▸ **Your goal**
Among the entries below, take the line with "Image resolution: width=426" and the line with "Given: Click bed", and output them and every line between them exactly, with nothing else.

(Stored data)
--

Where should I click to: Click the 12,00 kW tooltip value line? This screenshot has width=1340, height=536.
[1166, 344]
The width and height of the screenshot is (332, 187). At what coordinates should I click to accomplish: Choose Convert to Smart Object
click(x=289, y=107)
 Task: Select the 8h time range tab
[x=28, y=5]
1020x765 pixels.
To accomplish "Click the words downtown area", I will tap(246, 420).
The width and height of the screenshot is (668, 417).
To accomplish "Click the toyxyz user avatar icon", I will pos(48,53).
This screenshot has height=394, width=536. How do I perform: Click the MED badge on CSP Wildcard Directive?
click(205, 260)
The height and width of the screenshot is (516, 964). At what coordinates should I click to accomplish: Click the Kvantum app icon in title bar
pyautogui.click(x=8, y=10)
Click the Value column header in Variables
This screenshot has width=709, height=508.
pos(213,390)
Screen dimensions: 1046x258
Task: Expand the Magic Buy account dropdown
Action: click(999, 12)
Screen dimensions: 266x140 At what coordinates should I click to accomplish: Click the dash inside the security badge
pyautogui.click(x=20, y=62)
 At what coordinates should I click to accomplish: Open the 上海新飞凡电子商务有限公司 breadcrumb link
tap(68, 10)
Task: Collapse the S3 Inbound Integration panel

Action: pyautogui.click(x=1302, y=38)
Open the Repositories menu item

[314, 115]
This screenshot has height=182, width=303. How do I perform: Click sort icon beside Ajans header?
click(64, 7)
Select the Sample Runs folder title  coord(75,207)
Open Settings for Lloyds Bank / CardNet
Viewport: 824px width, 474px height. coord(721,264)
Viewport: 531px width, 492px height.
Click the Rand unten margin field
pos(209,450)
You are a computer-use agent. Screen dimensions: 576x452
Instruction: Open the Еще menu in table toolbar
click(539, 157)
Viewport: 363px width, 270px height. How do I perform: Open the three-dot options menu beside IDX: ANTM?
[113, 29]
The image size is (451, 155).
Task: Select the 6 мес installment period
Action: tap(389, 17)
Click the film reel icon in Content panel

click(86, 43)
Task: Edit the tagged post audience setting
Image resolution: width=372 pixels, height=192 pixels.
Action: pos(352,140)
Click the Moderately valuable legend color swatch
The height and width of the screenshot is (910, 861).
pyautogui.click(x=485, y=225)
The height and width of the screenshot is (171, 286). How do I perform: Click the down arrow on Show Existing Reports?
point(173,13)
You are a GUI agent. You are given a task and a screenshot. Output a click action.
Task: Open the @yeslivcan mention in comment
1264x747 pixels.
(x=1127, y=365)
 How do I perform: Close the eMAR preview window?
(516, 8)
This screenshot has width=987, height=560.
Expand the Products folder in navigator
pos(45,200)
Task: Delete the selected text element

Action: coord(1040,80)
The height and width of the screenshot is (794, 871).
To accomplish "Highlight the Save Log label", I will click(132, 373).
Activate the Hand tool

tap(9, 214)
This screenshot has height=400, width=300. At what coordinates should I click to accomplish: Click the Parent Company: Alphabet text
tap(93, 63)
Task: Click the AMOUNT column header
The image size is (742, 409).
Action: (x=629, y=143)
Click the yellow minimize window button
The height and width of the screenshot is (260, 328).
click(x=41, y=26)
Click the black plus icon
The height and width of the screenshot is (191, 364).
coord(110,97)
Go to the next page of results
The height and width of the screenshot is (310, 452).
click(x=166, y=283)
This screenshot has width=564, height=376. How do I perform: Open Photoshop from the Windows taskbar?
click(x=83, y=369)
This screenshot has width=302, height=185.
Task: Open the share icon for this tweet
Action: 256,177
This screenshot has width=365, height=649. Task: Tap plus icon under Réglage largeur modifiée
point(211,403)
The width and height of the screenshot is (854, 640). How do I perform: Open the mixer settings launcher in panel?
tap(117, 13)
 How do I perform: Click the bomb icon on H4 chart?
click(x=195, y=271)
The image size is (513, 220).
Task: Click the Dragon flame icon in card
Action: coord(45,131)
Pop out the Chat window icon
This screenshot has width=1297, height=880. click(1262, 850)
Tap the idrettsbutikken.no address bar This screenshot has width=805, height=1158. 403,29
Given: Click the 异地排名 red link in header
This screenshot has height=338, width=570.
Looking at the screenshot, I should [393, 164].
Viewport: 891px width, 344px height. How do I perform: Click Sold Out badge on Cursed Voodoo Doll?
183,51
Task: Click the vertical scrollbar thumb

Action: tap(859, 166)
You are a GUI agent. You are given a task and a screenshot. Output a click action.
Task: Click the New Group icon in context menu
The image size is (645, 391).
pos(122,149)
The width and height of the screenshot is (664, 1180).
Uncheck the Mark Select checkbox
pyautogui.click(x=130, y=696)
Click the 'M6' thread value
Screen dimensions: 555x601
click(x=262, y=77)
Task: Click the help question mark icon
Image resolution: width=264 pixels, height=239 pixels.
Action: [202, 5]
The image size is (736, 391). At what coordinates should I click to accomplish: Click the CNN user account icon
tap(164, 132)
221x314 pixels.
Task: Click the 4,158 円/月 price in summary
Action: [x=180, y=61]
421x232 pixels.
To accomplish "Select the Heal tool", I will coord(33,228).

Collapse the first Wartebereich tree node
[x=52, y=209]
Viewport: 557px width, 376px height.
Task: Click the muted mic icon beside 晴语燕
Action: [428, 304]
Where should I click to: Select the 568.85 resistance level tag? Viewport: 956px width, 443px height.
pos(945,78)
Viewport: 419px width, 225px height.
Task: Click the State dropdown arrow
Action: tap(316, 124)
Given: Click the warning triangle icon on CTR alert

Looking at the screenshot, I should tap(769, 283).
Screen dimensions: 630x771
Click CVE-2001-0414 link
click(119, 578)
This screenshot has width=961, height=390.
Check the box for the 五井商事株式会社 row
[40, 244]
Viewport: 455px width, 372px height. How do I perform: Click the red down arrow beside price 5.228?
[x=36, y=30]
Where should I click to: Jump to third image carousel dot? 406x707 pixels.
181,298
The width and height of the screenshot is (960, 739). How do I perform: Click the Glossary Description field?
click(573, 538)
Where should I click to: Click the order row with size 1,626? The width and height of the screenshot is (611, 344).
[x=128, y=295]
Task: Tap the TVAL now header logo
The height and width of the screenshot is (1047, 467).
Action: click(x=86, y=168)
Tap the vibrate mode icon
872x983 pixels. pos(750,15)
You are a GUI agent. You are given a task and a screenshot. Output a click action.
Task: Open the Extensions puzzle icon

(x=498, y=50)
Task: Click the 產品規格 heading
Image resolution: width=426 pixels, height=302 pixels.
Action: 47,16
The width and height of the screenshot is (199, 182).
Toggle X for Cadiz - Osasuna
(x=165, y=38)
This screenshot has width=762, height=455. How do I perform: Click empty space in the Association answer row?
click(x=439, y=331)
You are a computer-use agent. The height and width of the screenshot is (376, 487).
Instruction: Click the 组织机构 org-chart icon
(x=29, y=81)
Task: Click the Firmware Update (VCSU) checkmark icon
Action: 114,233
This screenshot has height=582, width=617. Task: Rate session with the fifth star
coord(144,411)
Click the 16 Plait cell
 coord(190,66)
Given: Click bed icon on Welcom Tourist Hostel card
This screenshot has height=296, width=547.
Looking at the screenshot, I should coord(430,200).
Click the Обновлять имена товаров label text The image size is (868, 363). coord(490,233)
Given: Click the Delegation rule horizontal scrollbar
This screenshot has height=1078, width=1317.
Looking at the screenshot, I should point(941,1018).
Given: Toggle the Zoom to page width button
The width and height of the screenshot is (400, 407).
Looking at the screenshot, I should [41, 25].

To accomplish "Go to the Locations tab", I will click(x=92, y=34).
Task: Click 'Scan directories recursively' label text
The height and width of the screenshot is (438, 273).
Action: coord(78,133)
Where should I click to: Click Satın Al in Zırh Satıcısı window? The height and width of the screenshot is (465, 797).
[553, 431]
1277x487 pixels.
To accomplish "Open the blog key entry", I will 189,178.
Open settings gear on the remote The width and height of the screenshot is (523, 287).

--

▸ **Written answer**
Image resolution: width=426 pixels, height=302 pixels.
Action: 47,16
The width and height of the screenshot is (199, 182).
Toggle X for Cadiz - Osasuna
(x=165, y=38)
This screenshot has width=762, height=455. How do I perform: Click empty space in the Association answer row?
click(x=439, y=331)
You are a computer-use agent. The height and width of the screenshot is (376, 487).
Instruction: Click the 组织机构 org-chart icon
(x=29, y=81)
Task: Click the Firmware Update (VCSU) checkmark icon
Action: 114,233
This screenshot has height=582, width=617. Task: Rate session with the fifth star
coord(144,411)
Click the 16 Plait cell
 coord(190,66)
Given: Click bed icon on Welcom Tourist Hostel card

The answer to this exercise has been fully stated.